Así tenemos su integración –en la actualidad– dada por una noción de acción –humana y voluntaria– que debe ser típica –que esté prevista en la ley–, a la vez antijurídica –que no posea un permiso–, coronándose con la culpabilidad –que le sea reprochable–, y es en base a ella de donde se estudia dicha área del Derecho. No es posible, salvo que uno pretenda ser cuestionado como un desconocedor de la ciencia, abordar una defensa o una acusación sin tener en cuenta los preceptos que la teoría mencionada ha impuesto. Ahora bien, qué hacer si ello genera una solución lejana a la justicia del caso, o si opera como un factor que genera confusión[13]. Podrán decir que esto no es común, pero nadie puede negar que es posible.

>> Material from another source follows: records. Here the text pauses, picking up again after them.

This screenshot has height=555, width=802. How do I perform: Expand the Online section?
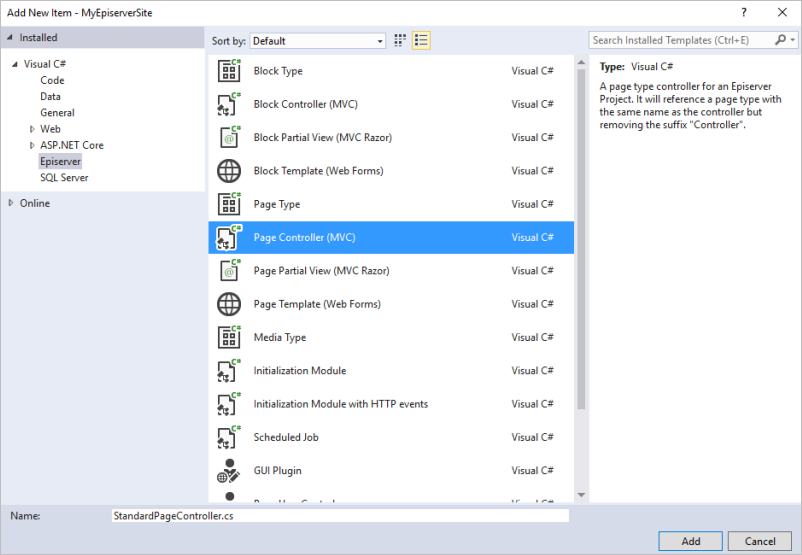coord(11,203)
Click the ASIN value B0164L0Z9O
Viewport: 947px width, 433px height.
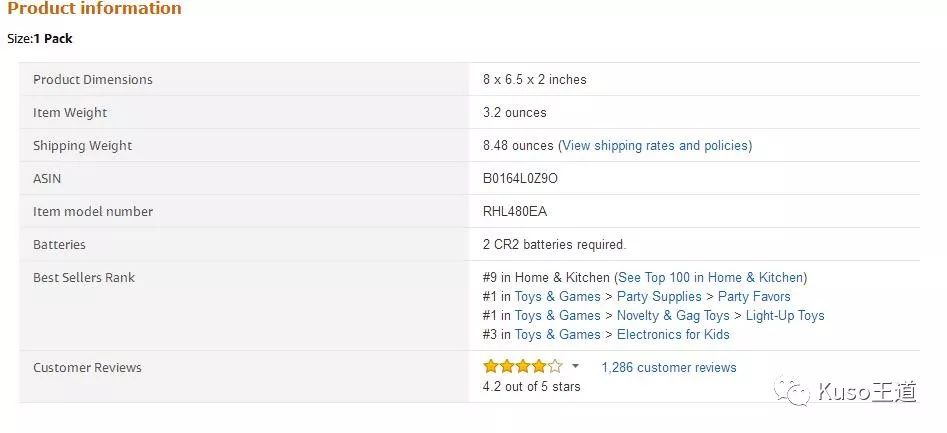tap(520, 178)
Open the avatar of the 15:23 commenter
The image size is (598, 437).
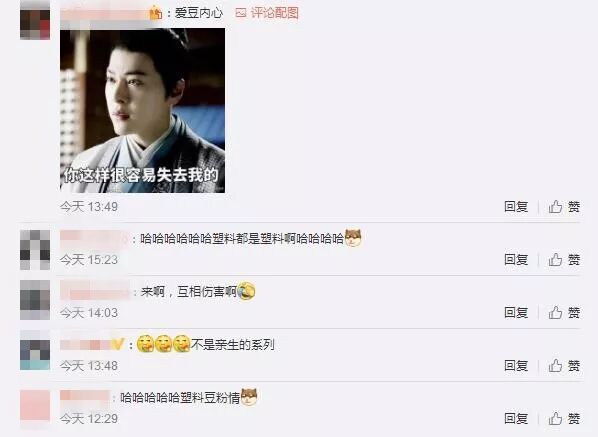(x=35, y=250)
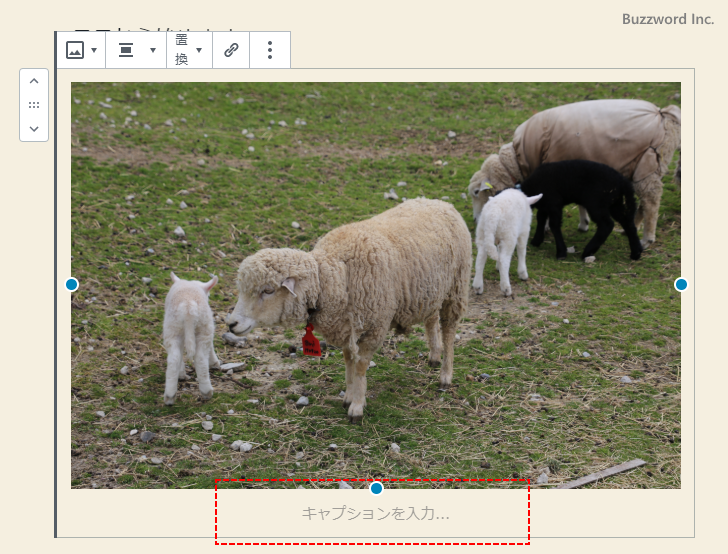Click the image block type icon

[75, 50]
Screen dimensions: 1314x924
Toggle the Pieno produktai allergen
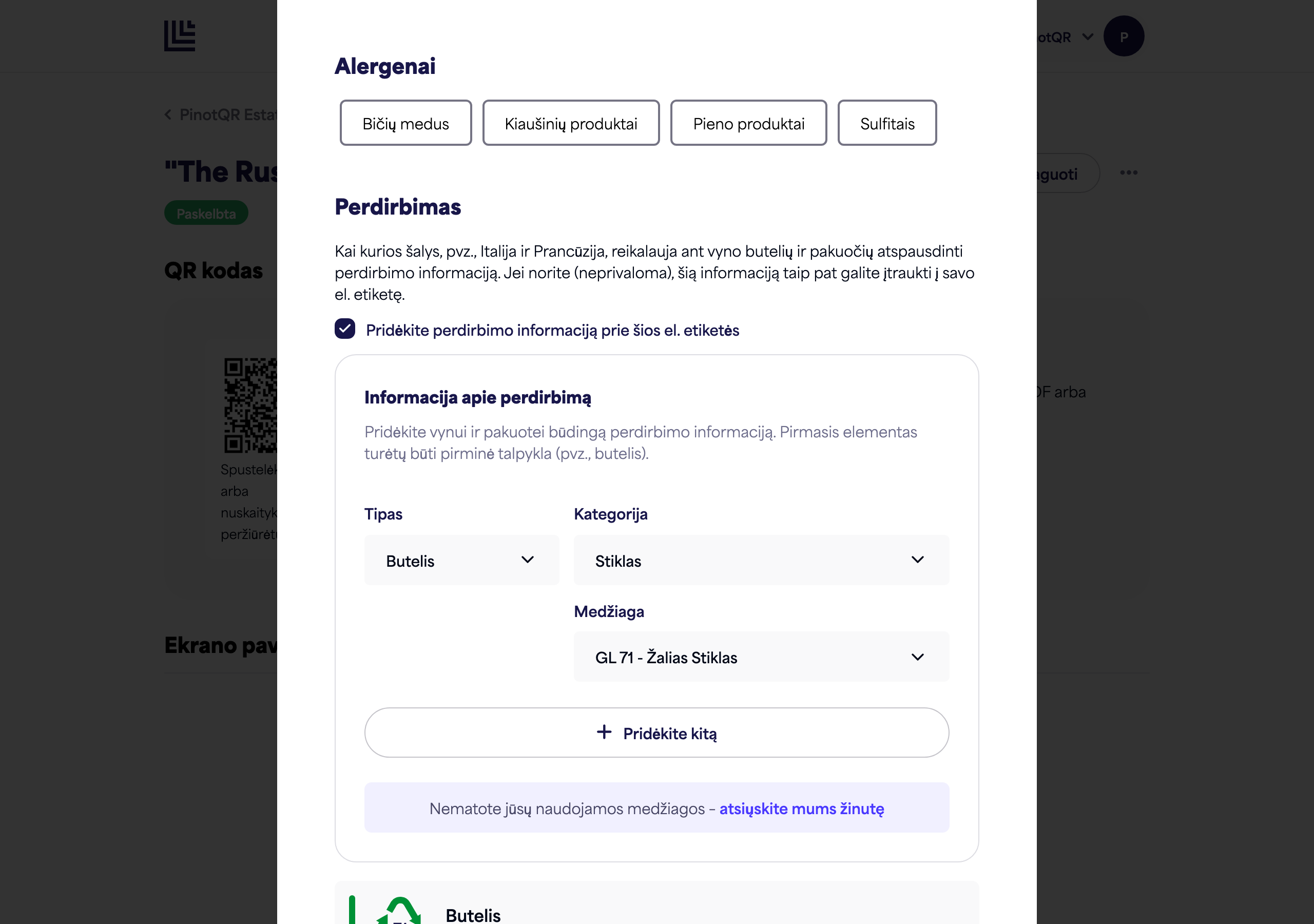(x=748, y=123)
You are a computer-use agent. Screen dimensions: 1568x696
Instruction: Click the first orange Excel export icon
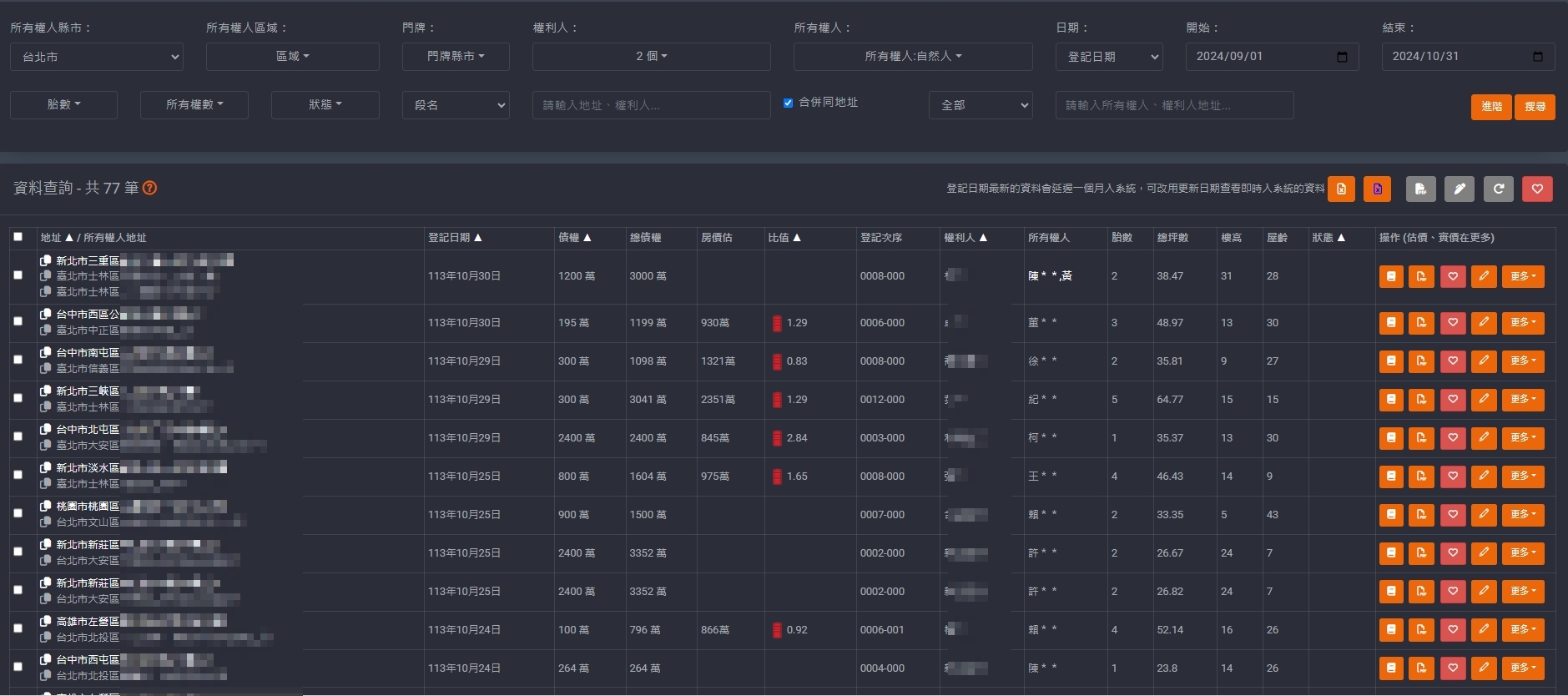[x=1341, y=189]
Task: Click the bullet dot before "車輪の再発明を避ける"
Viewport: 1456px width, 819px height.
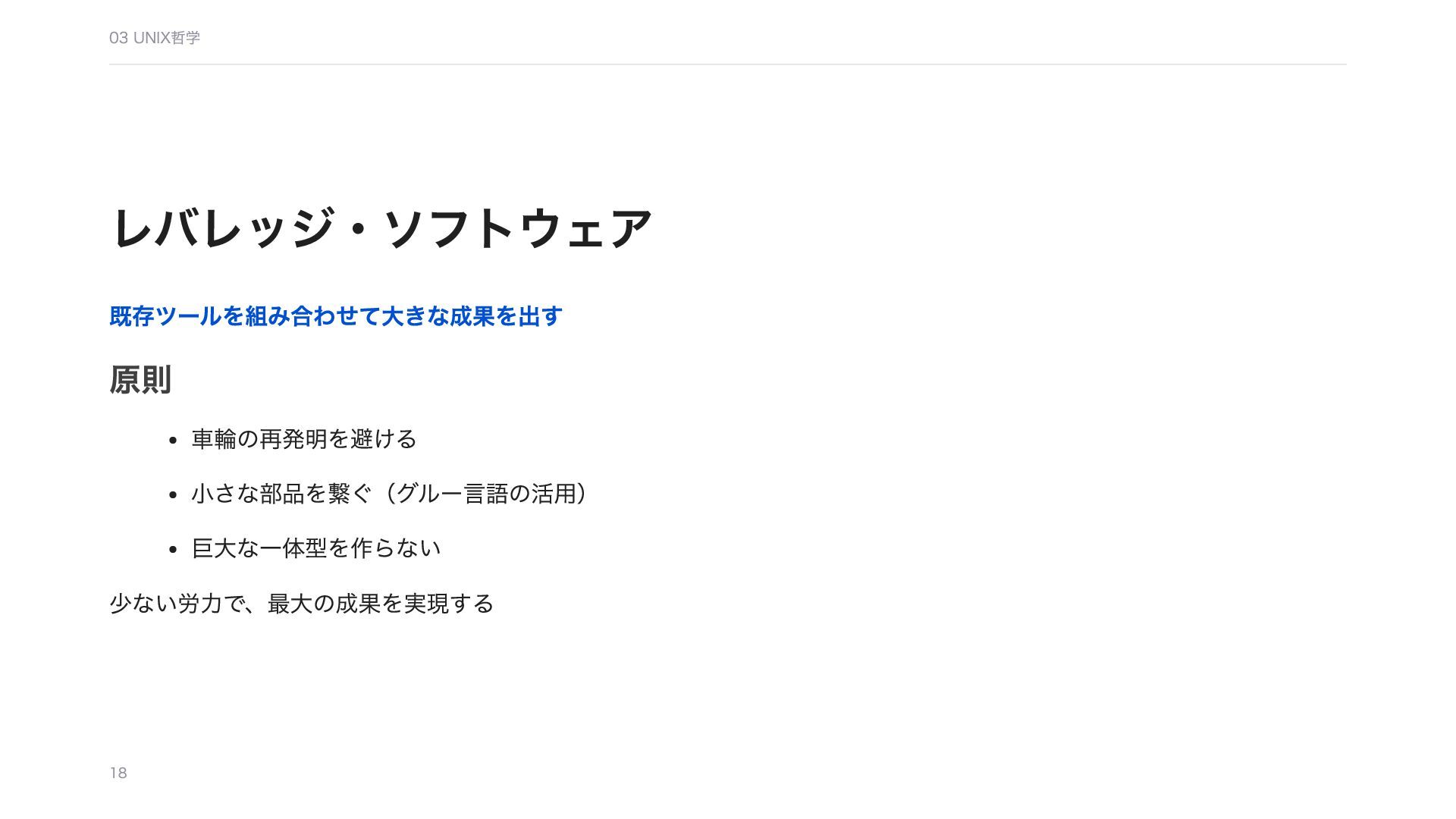Action: click(173, 441)
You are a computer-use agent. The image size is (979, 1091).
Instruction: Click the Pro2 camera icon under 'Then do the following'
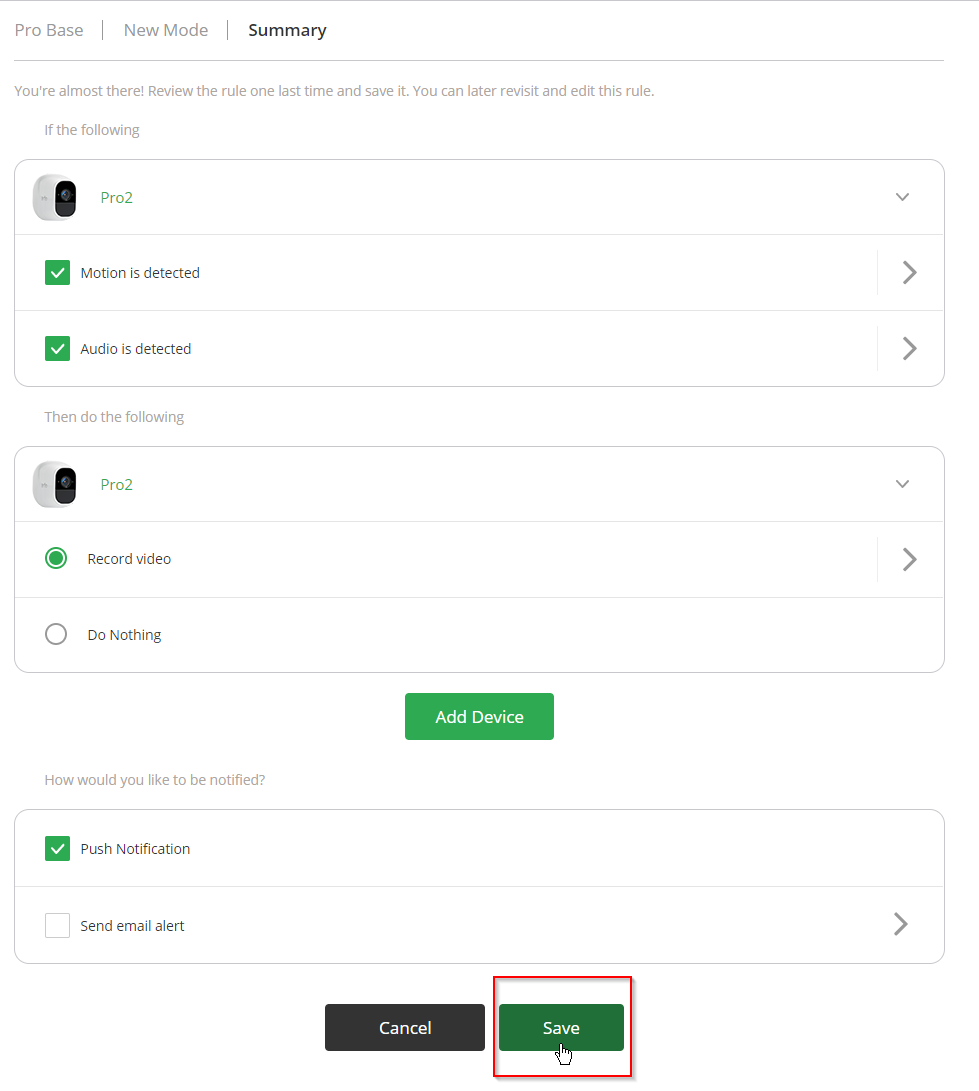55,484
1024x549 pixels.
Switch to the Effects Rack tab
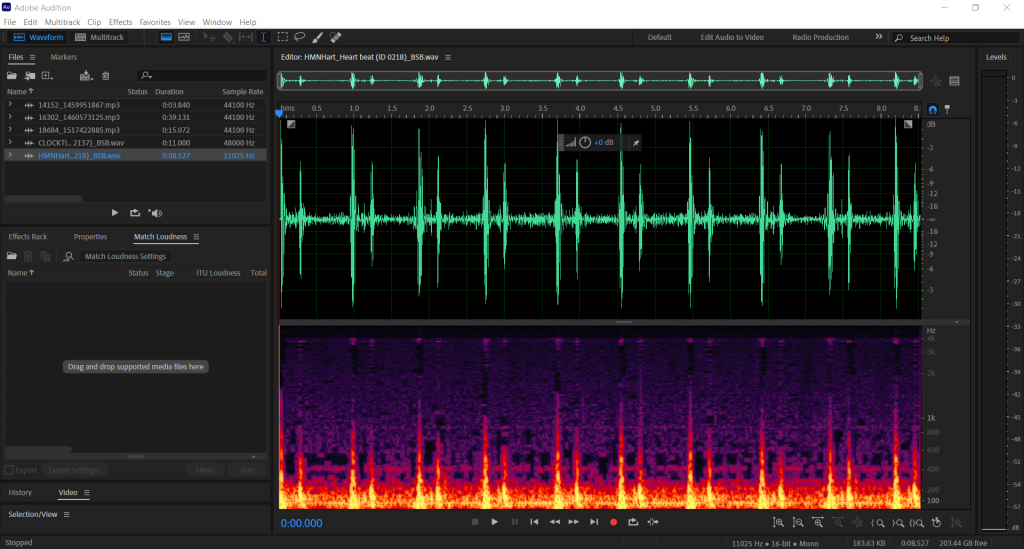pyautogui.click(x=28, y=237)
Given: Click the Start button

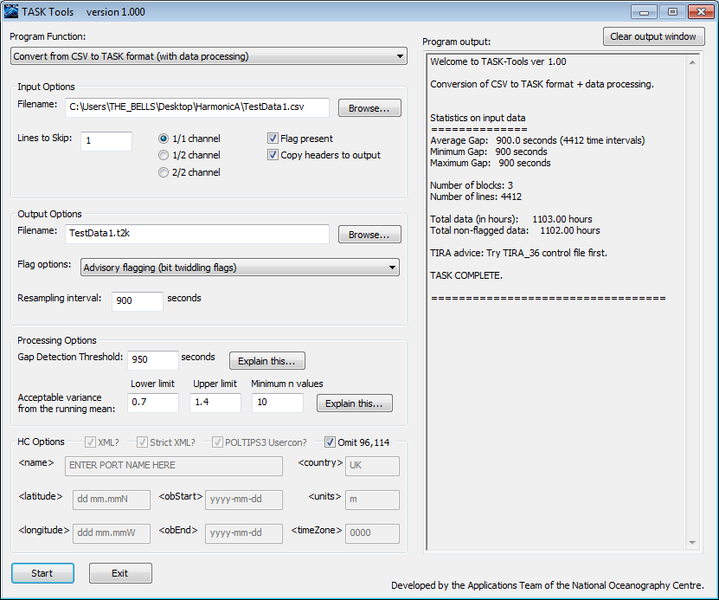Looking at the screenshot, I should pos(43,573).
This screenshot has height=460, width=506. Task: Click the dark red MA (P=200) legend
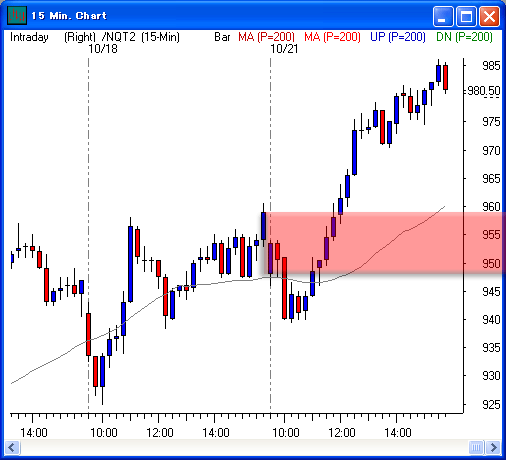(x=266, y=37)
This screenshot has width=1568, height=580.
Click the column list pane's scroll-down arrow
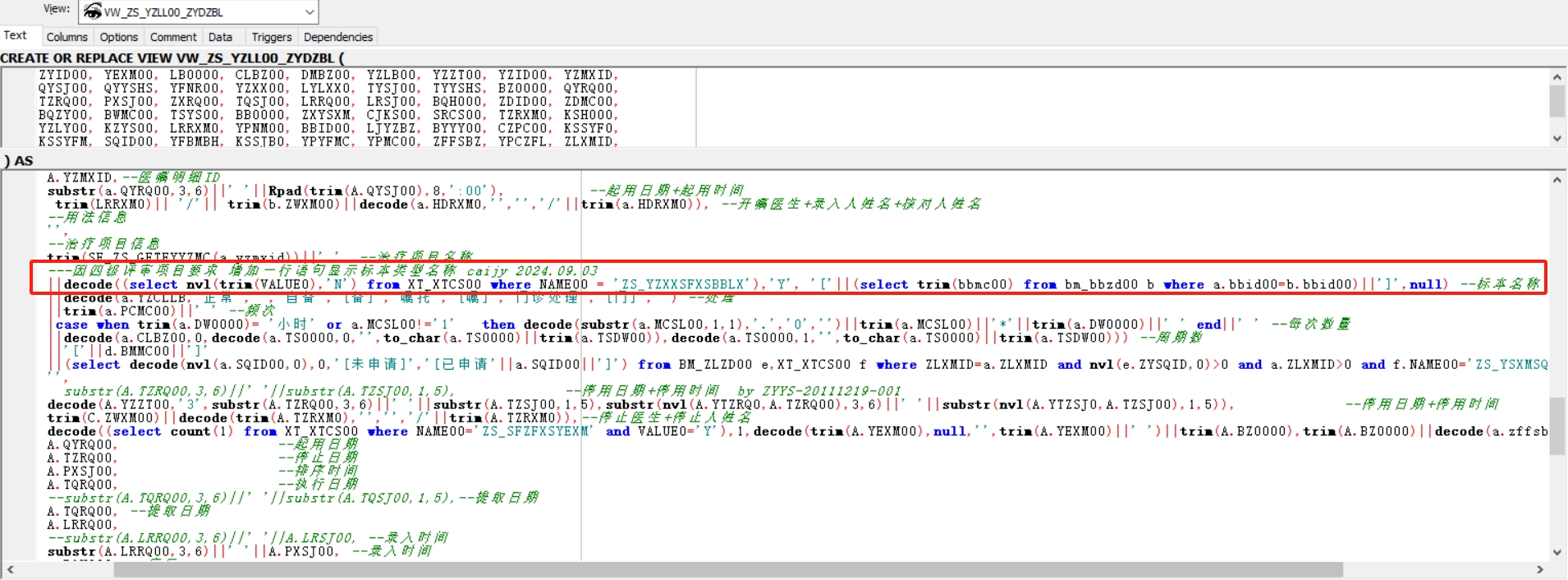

Es aquí donde no debemos olvidar que, de un modo cuasi especulativo, todo argumento cayó a tierra cuando advirtieron que en la vida de los hombres había conductas reprochables que no tenían prevista sanción, y entonces aparecieron los delitos por omisión impropia –como también el dolo eventual–, ello en contra del mismo principio de legalidad, apareciendo así criterios utilitaristas relacionados al realismo jurídico adoptando un protagonismo que el método del que partieron no parece permitirlo.

Y esto es más que llamativo, pues, no puede negarse que la posición finalista proviene de reflexiones que le debemos a Aristóteles, en cuanto postuló que toda acción humana tiene una causa final, y a partir de allí se entendió razonable que las sanciones tengan en cuenta el aspecto subjetivo de la conducta –la que se incluyó en el tipo–, pero resulta que es de la mano del mismo pensador donde se hallaron los elementos de la argumentación jurídica que hoy no puede ser desconocida[14].

Así es que difícil faena es la de lidiar con la permanencia en el tiempo del dogmatismo pétreo del sistema penal.

E inclusive esa impronta, que se proyecta claramente en cuestiones que hacen al derecho sustantivo en sí, trascienden al terreno de lo procesal, dato que dificulta cualquier intención de profundizar sobre problemas que se verifican y proponer soluciones que se alejen de los cánones que puedan ser considerados aceptables en aquella interpretación poco permeable a los cambios.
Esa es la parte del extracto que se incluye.